そして、アダムのズボンをちょんっと引っ張った。
「おかあーしゃん。おいたんのこと叱ったの?」
「えっ」
真ん丸の瞳に見上げられて気まずさから狼狽える。何も知らないサミーは、宰相の消えた方を指さした。
「窓からお外見てたんだけどね、おいたんかなしそうだったよ? 僕といっしょで、怒られたあとに、しっぽがくるんってうちがわに回ってたもん」
「……そ、そうだった?」
「そーだよぉ! もうっ。おかあしゃん、怒るとこわいんだから、やさしくしてよねっ」
ぷんぷんと尻尾を揺らしてサミーに叱られる。ごめんなさいと素直に謝りながら、はて、自分はどうして怒られているのかと首を傾げた。

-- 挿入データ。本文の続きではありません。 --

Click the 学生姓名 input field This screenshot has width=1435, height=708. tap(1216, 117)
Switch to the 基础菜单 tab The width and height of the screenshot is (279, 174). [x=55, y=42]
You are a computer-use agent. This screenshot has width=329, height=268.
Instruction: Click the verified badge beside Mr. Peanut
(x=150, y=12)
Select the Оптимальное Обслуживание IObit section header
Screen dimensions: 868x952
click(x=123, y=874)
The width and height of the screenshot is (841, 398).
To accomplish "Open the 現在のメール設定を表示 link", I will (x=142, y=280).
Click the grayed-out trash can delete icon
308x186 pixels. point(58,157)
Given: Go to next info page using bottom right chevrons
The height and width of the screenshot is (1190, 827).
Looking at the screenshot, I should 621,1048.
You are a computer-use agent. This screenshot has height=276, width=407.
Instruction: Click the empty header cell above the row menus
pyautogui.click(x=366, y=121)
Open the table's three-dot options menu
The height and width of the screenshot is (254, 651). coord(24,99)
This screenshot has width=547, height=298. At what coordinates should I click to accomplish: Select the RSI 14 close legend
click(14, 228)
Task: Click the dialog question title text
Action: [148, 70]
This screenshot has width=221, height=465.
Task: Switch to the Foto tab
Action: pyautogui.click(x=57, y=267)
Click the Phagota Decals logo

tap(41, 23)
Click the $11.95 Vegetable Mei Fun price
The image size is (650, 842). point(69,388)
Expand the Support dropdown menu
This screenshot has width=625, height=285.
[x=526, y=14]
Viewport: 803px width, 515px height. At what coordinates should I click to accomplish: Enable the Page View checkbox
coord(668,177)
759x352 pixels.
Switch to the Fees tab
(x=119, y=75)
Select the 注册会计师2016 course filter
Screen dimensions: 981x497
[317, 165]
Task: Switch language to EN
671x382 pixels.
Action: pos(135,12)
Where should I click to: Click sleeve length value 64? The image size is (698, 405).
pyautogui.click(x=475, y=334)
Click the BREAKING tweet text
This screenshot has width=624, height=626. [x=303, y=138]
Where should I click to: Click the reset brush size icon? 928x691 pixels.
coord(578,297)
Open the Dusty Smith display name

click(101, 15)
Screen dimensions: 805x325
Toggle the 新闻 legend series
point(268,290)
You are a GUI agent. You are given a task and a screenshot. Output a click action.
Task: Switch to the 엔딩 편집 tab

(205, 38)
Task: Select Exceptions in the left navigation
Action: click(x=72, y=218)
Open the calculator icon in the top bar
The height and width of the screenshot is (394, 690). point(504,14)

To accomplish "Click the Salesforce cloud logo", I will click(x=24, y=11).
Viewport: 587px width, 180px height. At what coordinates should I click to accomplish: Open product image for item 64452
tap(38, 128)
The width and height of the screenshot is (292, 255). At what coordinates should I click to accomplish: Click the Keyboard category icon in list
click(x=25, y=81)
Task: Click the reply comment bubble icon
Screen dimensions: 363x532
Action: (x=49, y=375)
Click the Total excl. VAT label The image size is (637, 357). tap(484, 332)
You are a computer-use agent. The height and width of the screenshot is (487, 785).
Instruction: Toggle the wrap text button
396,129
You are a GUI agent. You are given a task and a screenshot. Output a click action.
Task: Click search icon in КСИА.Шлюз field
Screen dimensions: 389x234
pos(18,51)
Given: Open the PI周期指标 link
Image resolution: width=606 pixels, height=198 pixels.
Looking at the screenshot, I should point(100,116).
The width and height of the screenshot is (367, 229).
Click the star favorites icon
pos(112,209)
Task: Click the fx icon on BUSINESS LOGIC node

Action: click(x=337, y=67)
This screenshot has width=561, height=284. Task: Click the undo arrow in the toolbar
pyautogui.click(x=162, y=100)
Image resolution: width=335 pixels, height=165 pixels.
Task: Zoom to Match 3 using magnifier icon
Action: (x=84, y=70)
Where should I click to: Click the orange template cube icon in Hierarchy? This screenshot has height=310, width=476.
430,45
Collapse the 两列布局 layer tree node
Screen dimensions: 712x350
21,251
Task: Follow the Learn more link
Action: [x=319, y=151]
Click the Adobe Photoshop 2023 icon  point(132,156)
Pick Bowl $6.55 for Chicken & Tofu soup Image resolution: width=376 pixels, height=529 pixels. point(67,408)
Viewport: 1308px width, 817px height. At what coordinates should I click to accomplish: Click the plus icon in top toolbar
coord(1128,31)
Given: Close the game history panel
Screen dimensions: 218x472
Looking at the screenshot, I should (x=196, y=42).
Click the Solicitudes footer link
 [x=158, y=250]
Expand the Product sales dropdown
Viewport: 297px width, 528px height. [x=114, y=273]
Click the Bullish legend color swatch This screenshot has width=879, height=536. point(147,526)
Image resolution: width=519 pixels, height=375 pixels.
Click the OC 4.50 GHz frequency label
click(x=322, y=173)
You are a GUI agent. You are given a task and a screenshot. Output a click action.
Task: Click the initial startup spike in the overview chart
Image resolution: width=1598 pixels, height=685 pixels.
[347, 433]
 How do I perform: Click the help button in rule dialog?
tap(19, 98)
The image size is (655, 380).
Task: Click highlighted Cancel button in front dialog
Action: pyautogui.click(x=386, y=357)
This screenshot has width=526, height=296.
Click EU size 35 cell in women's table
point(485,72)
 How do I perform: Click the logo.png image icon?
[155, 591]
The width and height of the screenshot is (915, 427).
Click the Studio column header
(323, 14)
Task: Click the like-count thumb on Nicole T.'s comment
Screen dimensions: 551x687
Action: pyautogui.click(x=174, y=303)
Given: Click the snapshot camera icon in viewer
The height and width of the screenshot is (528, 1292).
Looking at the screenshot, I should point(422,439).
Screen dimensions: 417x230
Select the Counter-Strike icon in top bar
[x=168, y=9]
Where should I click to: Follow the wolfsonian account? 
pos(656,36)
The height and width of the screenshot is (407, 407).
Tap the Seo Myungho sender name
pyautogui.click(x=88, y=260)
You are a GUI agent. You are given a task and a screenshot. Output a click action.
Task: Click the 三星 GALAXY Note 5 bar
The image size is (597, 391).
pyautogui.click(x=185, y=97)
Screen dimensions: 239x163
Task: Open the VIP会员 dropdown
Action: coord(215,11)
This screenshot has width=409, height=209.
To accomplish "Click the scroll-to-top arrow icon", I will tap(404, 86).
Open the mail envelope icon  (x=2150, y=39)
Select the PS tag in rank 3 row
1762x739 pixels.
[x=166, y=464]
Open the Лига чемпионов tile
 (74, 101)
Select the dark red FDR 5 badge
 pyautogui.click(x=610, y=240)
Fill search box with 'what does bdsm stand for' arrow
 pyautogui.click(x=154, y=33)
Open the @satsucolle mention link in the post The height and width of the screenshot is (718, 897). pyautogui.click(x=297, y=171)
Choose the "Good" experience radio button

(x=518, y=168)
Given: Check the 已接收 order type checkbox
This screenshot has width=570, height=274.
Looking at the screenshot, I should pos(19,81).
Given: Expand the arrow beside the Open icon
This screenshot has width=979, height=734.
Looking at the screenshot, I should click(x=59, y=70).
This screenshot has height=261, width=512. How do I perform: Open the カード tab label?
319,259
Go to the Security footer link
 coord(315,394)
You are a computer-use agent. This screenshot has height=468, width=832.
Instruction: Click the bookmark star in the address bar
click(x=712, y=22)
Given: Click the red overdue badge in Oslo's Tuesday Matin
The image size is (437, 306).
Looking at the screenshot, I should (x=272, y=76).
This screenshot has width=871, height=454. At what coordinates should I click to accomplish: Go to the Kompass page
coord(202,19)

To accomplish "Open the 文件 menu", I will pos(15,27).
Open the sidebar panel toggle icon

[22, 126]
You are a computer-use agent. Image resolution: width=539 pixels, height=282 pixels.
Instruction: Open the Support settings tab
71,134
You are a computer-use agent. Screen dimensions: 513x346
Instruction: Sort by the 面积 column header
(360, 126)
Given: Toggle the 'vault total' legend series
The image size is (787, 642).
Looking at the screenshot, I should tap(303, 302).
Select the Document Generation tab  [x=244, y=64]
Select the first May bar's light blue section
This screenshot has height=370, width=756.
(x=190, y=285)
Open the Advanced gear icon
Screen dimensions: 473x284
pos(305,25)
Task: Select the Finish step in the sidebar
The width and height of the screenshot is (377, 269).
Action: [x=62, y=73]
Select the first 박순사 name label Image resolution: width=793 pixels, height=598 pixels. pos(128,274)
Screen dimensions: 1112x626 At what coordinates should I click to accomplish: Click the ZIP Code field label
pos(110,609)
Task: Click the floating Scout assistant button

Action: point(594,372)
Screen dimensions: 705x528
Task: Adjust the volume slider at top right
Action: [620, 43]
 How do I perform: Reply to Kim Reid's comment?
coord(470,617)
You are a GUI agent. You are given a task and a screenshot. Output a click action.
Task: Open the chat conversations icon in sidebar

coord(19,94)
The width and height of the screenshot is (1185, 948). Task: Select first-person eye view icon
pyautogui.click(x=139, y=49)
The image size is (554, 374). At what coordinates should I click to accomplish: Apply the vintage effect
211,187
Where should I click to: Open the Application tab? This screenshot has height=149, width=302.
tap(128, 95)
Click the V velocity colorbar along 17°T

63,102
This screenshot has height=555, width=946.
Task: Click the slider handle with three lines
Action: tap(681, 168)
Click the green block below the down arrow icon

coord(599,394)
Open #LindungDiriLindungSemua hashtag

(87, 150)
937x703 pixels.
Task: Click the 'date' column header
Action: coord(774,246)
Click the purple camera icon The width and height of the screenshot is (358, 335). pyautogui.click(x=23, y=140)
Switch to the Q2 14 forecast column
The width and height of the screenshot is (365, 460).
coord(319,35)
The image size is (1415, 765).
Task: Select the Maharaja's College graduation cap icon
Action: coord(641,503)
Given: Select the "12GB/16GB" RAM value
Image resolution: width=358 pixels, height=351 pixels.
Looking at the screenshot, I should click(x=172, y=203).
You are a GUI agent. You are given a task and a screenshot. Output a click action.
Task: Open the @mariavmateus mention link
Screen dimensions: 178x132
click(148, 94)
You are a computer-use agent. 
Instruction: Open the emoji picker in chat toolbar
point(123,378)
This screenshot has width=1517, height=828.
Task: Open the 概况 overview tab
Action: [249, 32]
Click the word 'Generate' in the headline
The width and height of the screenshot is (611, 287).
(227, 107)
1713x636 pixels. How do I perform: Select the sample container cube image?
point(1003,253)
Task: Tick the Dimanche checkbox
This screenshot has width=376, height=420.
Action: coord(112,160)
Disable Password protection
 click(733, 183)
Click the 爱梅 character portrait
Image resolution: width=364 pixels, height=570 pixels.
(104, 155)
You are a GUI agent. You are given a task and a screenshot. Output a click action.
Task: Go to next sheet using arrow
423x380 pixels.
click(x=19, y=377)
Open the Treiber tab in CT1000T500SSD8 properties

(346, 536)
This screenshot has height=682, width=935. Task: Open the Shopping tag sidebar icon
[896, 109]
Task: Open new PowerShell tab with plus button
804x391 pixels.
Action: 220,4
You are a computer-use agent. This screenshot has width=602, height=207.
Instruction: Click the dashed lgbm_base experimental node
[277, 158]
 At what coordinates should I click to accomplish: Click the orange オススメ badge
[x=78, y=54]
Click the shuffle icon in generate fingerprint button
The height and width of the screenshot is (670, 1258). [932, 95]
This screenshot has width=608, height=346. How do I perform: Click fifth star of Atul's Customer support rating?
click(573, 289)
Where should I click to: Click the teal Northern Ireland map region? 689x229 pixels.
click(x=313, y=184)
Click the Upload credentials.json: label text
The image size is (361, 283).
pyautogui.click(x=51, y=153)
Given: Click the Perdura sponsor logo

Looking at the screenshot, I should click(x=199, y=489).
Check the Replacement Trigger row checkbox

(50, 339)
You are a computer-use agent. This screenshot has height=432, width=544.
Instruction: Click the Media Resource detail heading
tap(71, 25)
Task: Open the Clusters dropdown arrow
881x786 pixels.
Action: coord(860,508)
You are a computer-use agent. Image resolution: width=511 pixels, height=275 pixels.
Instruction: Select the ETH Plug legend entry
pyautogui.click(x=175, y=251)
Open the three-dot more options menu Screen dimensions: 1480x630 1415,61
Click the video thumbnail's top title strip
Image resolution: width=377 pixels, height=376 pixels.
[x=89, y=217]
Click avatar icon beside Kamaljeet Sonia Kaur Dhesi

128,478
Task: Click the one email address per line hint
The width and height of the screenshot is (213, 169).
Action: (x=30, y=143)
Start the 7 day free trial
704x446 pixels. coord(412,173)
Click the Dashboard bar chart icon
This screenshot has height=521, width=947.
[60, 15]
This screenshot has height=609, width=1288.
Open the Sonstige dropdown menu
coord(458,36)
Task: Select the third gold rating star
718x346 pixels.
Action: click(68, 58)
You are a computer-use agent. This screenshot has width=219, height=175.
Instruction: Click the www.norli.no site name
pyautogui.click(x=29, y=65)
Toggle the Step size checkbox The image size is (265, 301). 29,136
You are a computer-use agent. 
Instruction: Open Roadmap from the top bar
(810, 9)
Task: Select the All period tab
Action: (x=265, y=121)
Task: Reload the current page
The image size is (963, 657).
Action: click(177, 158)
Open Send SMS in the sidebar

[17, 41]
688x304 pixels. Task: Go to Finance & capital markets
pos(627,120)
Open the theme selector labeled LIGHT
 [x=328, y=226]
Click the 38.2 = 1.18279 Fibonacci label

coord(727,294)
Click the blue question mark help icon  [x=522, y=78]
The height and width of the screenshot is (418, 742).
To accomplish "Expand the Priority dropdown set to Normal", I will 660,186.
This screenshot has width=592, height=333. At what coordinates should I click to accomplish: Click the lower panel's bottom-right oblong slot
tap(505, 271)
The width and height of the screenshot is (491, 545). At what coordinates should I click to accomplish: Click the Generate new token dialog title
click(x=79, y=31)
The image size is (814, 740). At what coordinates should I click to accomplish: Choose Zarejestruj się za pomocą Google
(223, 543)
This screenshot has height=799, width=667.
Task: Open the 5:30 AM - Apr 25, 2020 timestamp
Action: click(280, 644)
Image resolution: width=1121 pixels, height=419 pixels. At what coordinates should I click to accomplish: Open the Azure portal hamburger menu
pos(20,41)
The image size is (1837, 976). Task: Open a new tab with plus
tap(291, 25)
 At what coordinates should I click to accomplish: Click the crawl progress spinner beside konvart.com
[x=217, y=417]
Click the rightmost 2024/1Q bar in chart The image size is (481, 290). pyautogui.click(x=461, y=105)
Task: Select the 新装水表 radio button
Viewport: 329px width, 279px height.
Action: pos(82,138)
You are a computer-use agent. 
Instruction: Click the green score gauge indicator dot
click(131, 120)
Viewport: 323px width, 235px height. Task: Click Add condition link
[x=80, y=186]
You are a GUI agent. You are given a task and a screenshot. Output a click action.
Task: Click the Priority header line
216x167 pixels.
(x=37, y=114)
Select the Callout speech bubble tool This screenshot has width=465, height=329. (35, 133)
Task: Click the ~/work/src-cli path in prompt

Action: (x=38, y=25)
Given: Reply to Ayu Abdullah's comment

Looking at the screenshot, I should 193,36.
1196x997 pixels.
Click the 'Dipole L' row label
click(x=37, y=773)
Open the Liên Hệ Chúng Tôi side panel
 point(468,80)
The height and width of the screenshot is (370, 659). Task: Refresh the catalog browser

ただ。宰相が何を考えているのか、どう思っているのか、分からなくて戸惑う。
あの日に届けられた手紙には、丁寧で綺麗な文字が綴られていた。
そして、アダムの知る傲慢で嫌な奴とかけ離れた優しい言葉が並んでいたのだ。
愛を知りたいと思った理由や、言葉足らずで不快な思いをさせたことについての謝罪。そして手料理についての感想や看病をしてもらったことへの感謝。
本当に、あの人が書いたのか。
穿ってしまうほど、手紙の中の彼は繊細で優しくて紳士的だった。
「……」
もしかしたら、本当にもしかしたらだが。
宰相の言葉には続きがあったのだろうか?
アダムが受け取った意味とは、また違う意味が込められていたのだろうか?
最後に呟いた『もうここには来ない』の台詞が、やけにじくじくと胸を苦しめる。
どうせあの人のことだ。何日かしたらケロッと狼姿でやってくるのだろう。そして、アダムの思いなんて無視して、憎たらしくも愛らしい姿で同情を誘うのだ。
「はぁ」
アダムは気持ちを切り替えることにした。
うじうじ悩んでいたって、よく知りもしない相手の心なんて分からない。
だって、どんなに愛し合い番になろうとも、あの人が本当は何を考えていたのか分からないのだから。
また来た時に確かめればいい。
そう思っていたアダムだが、宰相は何日過ぎても現れることはなかった。